Observation skills. Medical scientists conduct experiments that require precise observation of samples and other health data. Any mistake could lead to inconclusive or misleading results.
The median annual wage for medical scientists was $76,980 in May 2012. The median wage is the wage at which half the workers in an occupation earned that amount and half earned less. The lowest 10 percent earned less than $41,340, and the top 10 percent earned more than $146,650.
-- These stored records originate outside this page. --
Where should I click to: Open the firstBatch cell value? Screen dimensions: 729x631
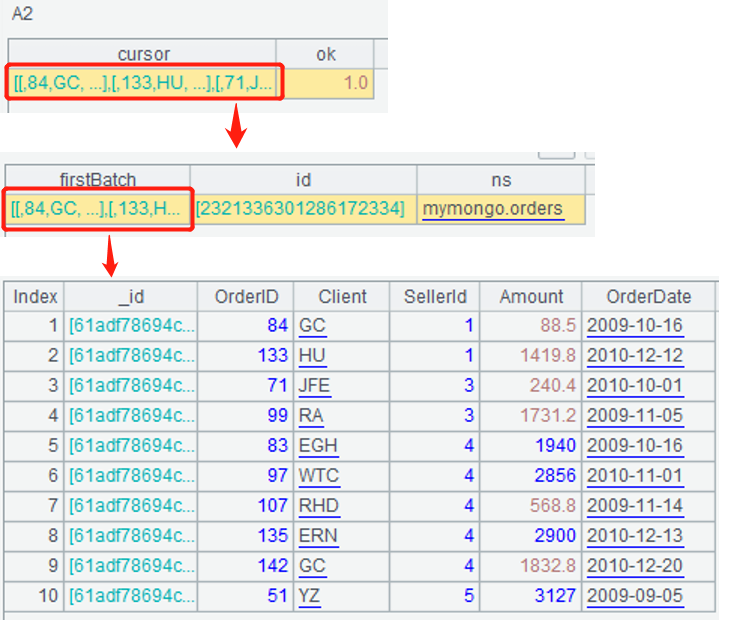[98, 209]
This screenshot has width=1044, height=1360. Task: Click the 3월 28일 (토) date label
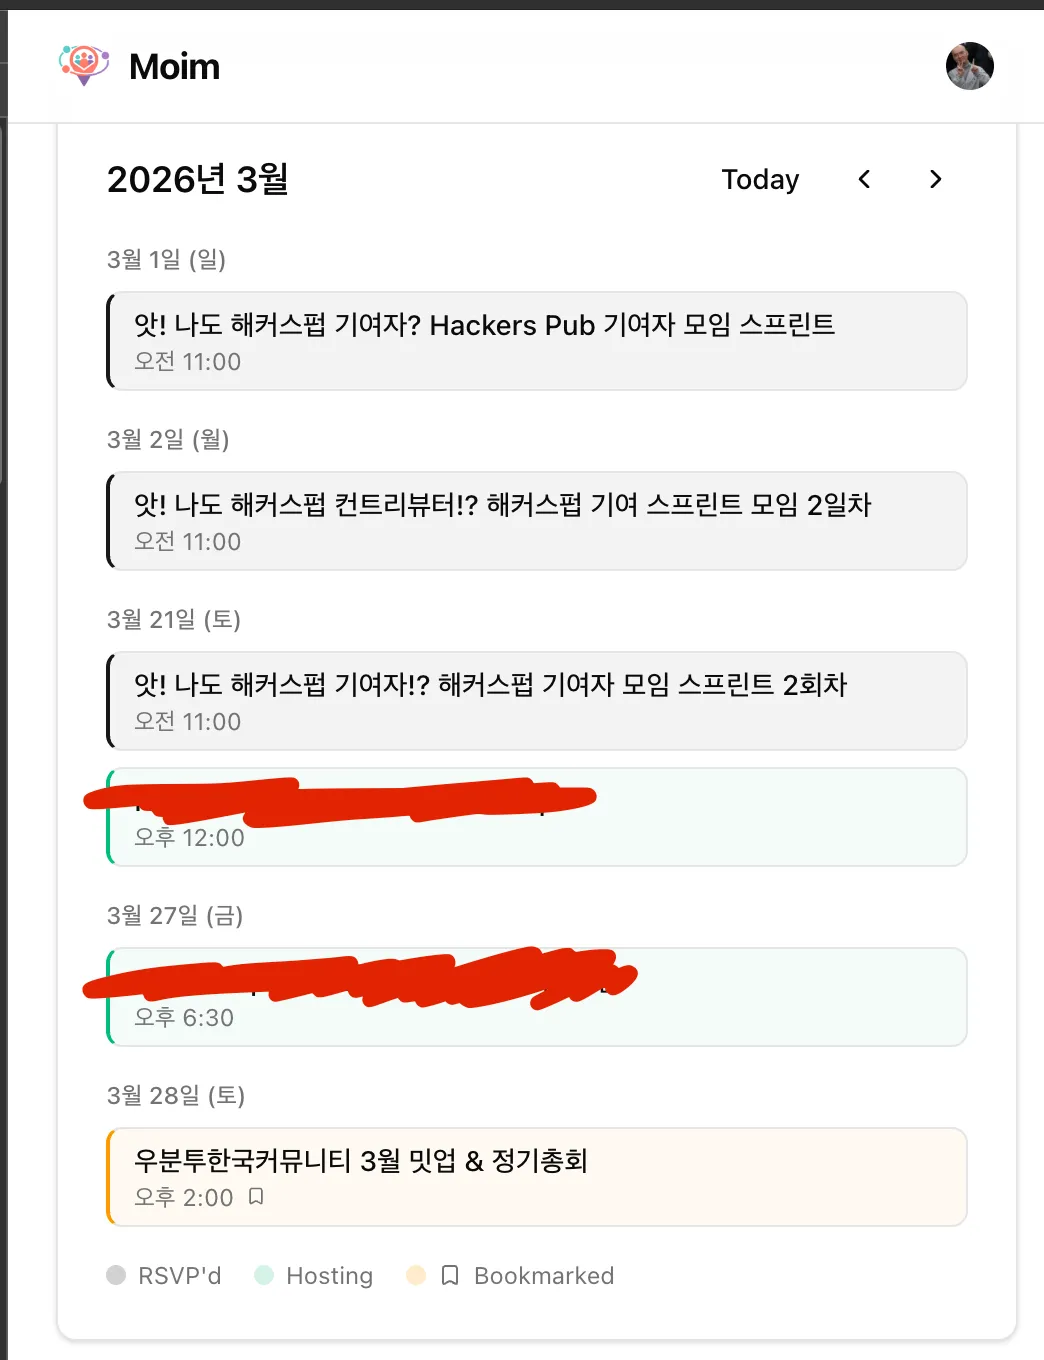click(176, 1096)
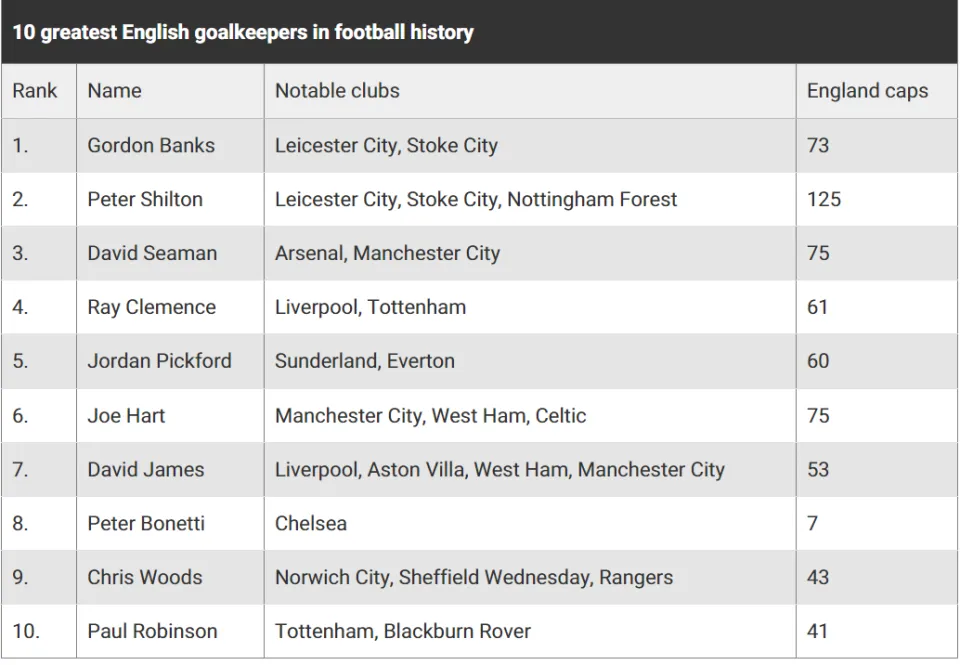960x665 pixels.
Task: Click the England caps column header
Action: (x=877, y=91)
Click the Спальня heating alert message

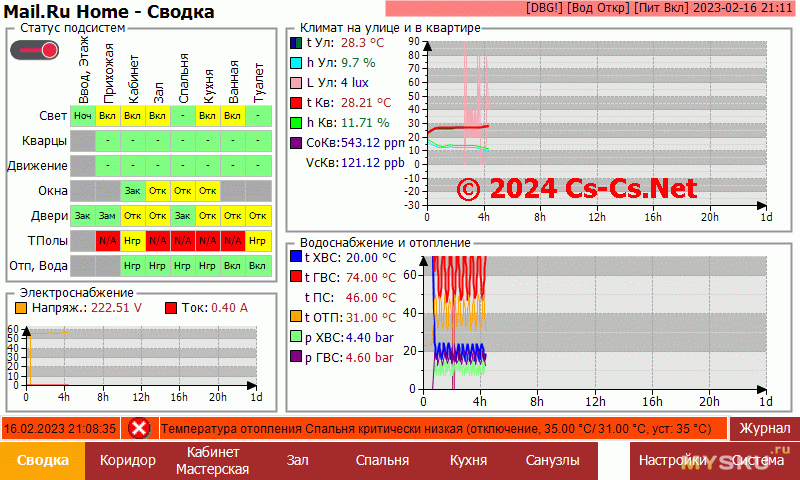click(x=440, y=428)
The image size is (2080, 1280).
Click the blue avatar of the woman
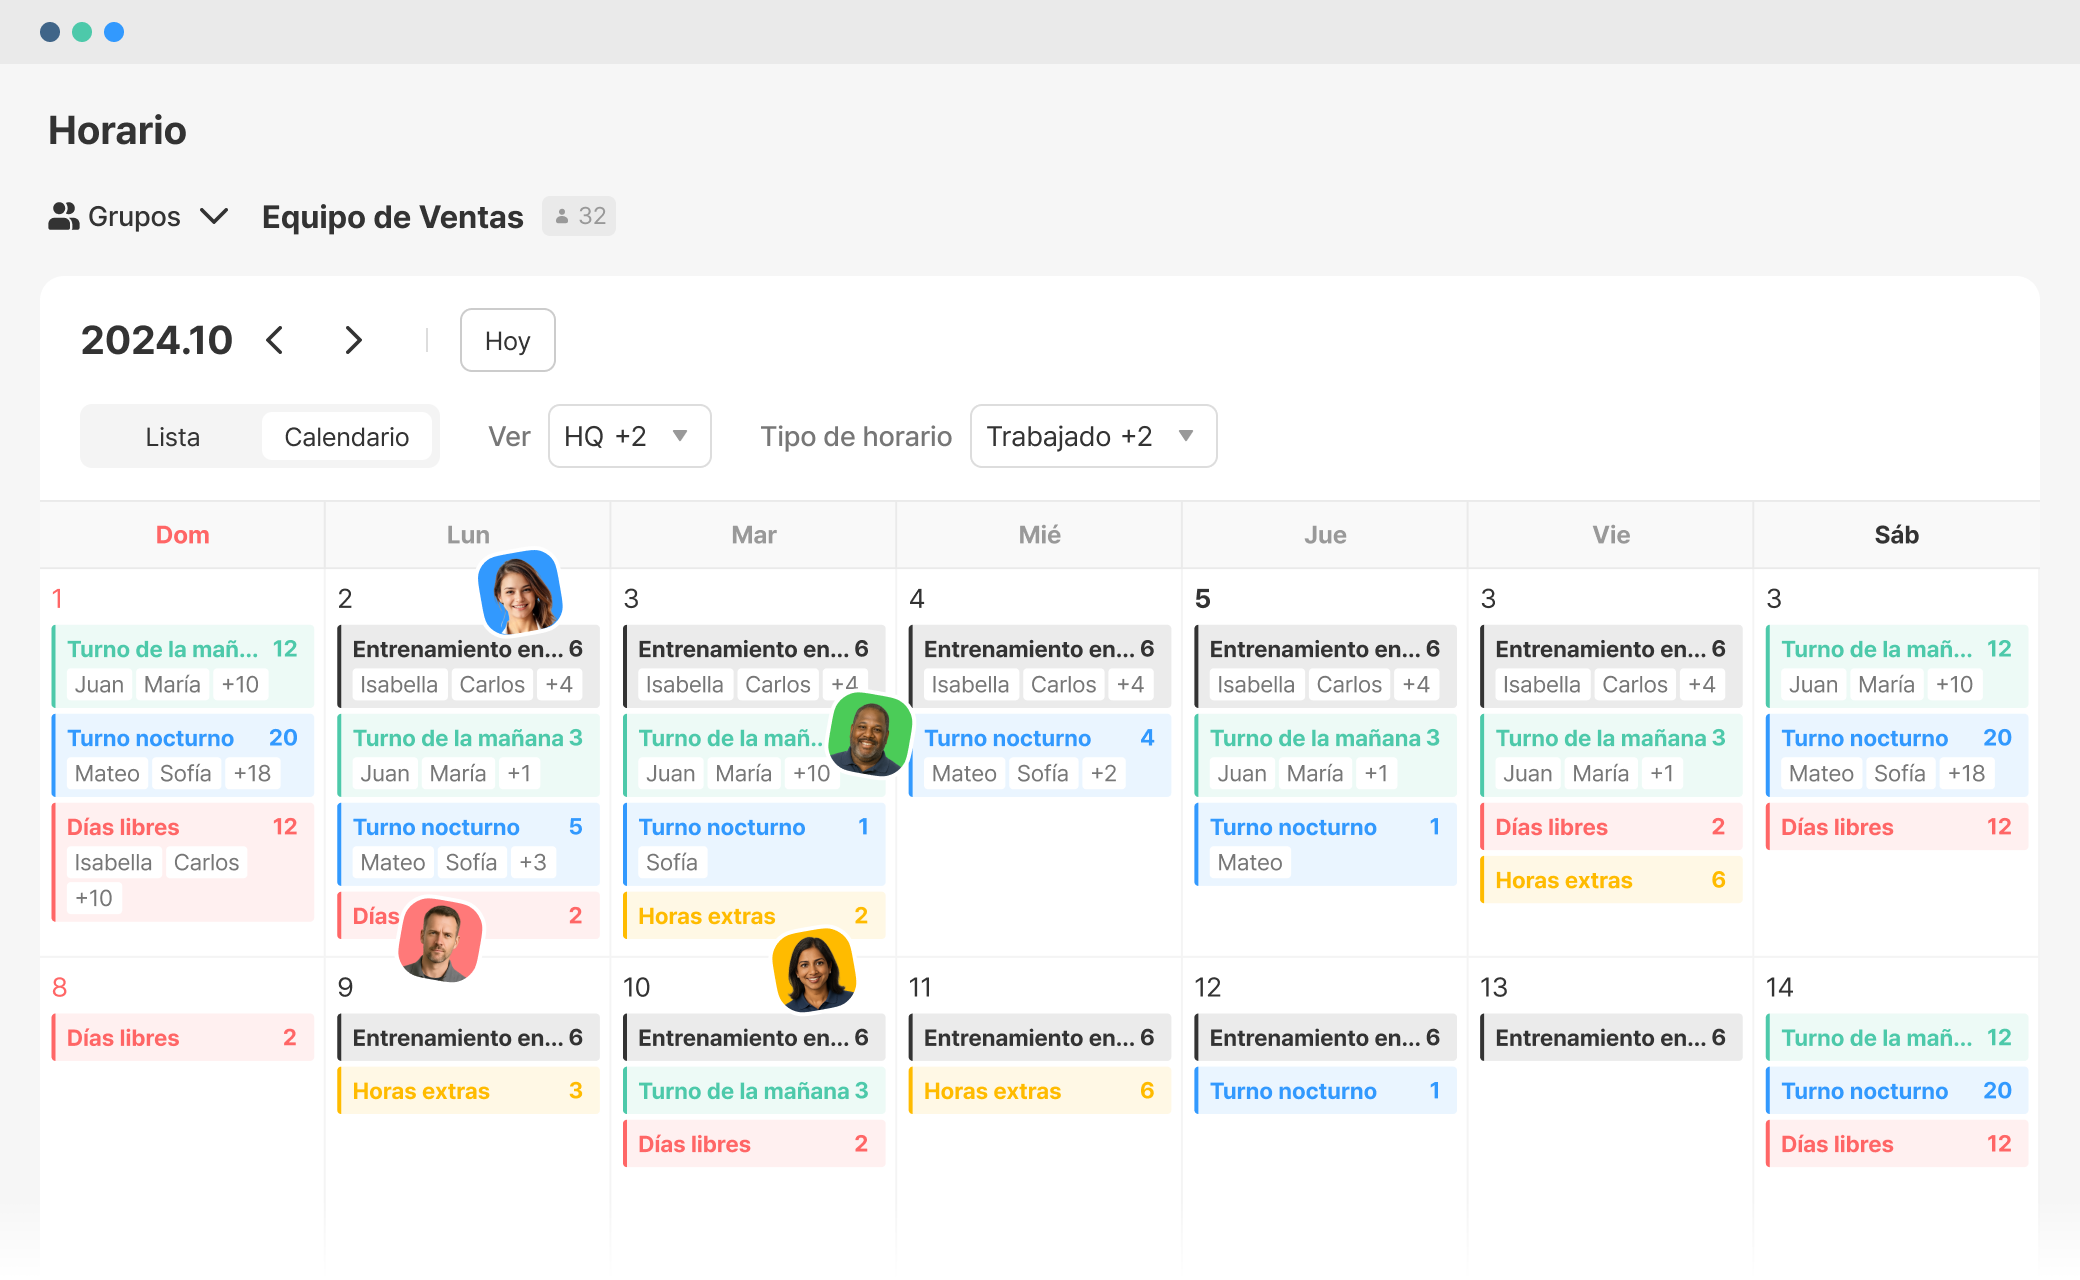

In May 2012, the median annual wages for medical scientists in the top five industries employing these scientists were as follows:
|Pharmaceutical and medicine manufacturing||$92,940|
|Research and development in the physical, engineering,
and life sciences
|Offices of physicians||77,180|
|General medical and surgical hospitals; private||71,840|
|Colleges, universities, and professional schools; state||53,740|
Most medical scientists work full time.
Employment of medical scientists is projected to grow 13 percent between 2012 and 2022, about as fast as the average for all occupations.
An increased reliance on pharmaceuticals, greater affluence that allows for more spending on medicine—along with a larger and aging population, and a greater understanding of biological processes are all factors that are expected to increase demand for medical scientists. In addition, new discoveries should open frontiers in research that will require the services of medical scientists.
Employment of medical scientists should grow, as a result of expanded research related to illnesses such as AIDS, Alzheimer’s disease, and cancer. Research into treatment problems, such as antibiotic resistance, also should spur growth. Moreover, higher population density and the increasing frequency of international travel will aid the spread of existing diseases and possibly give rise to new ones. Medical scientists will continue to be needed, because they contribute to the development of treatments and medicines that improve human health.
The federal government is a major source of funding for medical research. Large budget increases at the National Institutes of Health in the early part of the 2000s led to increases in federal basic research and development spending, with research grants growing in both number and dollar amount. However, increases in spending have slowed substantially in recent years. Going forward, the level of federal funding will continue to impact competition for winning and renewing research grants.